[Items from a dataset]
###

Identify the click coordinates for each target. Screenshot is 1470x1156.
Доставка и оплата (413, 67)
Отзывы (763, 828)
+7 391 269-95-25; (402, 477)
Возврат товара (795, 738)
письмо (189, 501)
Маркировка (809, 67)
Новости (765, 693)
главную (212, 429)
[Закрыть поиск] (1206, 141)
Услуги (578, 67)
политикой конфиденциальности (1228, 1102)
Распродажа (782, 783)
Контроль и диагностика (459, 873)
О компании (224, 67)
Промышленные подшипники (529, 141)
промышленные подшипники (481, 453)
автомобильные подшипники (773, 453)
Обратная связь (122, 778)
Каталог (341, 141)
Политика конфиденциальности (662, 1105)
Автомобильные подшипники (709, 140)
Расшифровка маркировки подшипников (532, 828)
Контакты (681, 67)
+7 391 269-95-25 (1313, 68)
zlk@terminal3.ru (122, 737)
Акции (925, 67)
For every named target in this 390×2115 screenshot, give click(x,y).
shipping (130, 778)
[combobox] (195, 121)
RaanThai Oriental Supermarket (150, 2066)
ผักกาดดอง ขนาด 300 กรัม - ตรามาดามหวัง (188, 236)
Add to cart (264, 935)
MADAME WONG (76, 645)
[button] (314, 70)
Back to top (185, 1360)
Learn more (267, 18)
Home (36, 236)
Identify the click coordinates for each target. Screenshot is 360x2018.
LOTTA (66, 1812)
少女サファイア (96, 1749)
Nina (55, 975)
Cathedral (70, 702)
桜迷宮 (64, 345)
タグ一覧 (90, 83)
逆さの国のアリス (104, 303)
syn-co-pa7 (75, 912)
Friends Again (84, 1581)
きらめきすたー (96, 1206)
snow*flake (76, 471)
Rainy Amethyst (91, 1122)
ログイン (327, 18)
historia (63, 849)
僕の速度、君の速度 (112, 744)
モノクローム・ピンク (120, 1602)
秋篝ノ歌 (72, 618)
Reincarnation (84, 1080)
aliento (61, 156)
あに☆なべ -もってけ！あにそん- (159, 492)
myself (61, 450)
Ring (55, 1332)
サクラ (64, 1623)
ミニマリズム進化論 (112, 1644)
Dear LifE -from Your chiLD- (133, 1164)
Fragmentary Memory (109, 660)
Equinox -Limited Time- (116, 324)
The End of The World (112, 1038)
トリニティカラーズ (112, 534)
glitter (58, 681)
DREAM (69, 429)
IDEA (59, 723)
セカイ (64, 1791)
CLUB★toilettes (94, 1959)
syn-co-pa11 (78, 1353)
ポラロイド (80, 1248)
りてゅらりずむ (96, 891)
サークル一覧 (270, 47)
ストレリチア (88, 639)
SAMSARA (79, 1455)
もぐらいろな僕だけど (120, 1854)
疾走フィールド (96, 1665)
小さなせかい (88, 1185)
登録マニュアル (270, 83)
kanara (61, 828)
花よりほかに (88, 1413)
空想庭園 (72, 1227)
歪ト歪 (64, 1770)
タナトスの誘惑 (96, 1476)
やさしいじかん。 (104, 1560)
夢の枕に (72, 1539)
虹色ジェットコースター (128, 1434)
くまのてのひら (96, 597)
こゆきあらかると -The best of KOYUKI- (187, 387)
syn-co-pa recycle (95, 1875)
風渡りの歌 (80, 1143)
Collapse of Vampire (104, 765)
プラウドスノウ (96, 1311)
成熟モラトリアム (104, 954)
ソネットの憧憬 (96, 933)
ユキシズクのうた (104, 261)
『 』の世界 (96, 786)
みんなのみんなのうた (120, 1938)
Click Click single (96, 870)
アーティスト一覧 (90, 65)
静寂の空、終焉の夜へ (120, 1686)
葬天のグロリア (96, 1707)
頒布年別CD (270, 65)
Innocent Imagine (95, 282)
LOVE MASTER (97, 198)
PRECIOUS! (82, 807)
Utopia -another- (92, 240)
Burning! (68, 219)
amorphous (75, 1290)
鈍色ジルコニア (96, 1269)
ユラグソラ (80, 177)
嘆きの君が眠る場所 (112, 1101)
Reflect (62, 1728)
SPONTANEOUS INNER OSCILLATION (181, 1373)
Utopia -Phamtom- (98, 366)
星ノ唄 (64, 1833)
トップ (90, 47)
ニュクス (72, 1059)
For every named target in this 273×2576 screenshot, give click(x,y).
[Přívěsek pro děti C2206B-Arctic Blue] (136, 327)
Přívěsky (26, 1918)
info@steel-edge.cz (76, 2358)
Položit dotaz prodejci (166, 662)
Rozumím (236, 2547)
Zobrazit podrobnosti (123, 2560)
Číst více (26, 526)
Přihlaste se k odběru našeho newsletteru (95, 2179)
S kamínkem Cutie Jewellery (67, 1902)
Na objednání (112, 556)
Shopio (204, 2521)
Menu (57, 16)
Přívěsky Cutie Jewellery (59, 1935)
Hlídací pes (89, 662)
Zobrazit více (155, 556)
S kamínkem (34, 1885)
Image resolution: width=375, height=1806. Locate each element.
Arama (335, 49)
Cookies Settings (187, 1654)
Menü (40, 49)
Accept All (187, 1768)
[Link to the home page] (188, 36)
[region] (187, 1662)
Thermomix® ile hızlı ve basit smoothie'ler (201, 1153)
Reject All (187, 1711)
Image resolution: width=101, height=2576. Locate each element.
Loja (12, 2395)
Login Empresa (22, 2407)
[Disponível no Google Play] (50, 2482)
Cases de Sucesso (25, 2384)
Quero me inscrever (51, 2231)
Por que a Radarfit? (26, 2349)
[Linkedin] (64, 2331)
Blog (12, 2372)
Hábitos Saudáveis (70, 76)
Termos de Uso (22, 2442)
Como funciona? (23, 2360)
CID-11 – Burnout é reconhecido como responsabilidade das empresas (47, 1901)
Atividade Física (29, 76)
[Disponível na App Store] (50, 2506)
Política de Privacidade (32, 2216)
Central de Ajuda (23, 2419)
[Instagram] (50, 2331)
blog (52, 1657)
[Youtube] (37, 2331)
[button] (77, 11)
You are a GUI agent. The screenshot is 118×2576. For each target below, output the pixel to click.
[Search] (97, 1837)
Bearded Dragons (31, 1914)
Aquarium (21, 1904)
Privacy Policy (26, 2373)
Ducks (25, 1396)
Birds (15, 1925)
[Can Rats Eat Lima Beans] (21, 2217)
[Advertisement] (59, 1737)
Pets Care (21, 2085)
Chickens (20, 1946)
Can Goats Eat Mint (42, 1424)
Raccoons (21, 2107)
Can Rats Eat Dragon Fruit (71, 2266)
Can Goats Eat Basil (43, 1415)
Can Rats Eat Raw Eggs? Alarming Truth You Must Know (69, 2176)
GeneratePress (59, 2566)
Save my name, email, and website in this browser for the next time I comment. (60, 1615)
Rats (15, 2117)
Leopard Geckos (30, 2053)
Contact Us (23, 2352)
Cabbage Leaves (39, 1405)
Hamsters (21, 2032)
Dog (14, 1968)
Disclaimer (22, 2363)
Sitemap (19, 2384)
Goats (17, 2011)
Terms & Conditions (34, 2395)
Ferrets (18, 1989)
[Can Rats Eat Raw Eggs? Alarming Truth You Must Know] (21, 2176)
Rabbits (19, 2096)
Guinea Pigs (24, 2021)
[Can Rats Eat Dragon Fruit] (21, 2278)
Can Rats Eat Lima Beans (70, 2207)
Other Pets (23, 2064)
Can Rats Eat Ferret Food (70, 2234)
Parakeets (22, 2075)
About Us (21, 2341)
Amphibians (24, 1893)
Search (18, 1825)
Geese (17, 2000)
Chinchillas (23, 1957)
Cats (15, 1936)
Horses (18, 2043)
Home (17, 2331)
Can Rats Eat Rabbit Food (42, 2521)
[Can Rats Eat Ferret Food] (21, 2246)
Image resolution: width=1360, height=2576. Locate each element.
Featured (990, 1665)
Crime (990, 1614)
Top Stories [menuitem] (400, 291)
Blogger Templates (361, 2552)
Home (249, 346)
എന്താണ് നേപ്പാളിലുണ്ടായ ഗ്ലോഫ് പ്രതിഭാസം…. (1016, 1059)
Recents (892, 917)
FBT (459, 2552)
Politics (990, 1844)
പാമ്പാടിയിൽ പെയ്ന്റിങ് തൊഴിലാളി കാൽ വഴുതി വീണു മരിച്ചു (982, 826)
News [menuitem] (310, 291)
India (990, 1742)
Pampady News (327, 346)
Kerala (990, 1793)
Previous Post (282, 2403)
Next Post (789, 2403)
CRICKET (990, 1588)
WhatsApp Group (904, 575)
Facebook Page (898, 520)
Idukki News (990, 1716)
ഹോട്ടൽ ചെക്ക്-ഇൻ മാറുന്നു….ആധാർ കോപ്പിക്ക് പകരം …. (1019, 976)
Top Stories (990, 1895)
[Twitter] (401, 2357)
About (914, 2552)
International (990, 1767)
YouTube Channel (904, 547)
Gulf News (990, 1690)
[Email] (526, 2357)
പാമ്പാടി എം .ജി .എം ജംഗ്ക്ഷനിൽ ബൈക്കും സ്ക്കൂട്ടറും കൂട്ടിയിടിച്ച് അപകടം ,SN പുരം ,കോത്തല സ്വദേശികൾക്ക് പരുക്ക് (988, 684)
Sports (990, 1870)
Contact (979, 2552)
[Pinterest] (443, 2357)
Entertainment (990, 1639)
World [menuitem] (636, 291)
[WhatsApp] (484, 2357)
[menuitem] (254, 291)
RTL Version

###

Show, from the entries above, every line that includes the string "this".

For every named target in this 390×2115 screenshot, give click(x,y).
For every named target in this 273×2576 screenshot, give click(x,y).
Save my name, email, and website in this browser for the next time I comment. (60, 1615)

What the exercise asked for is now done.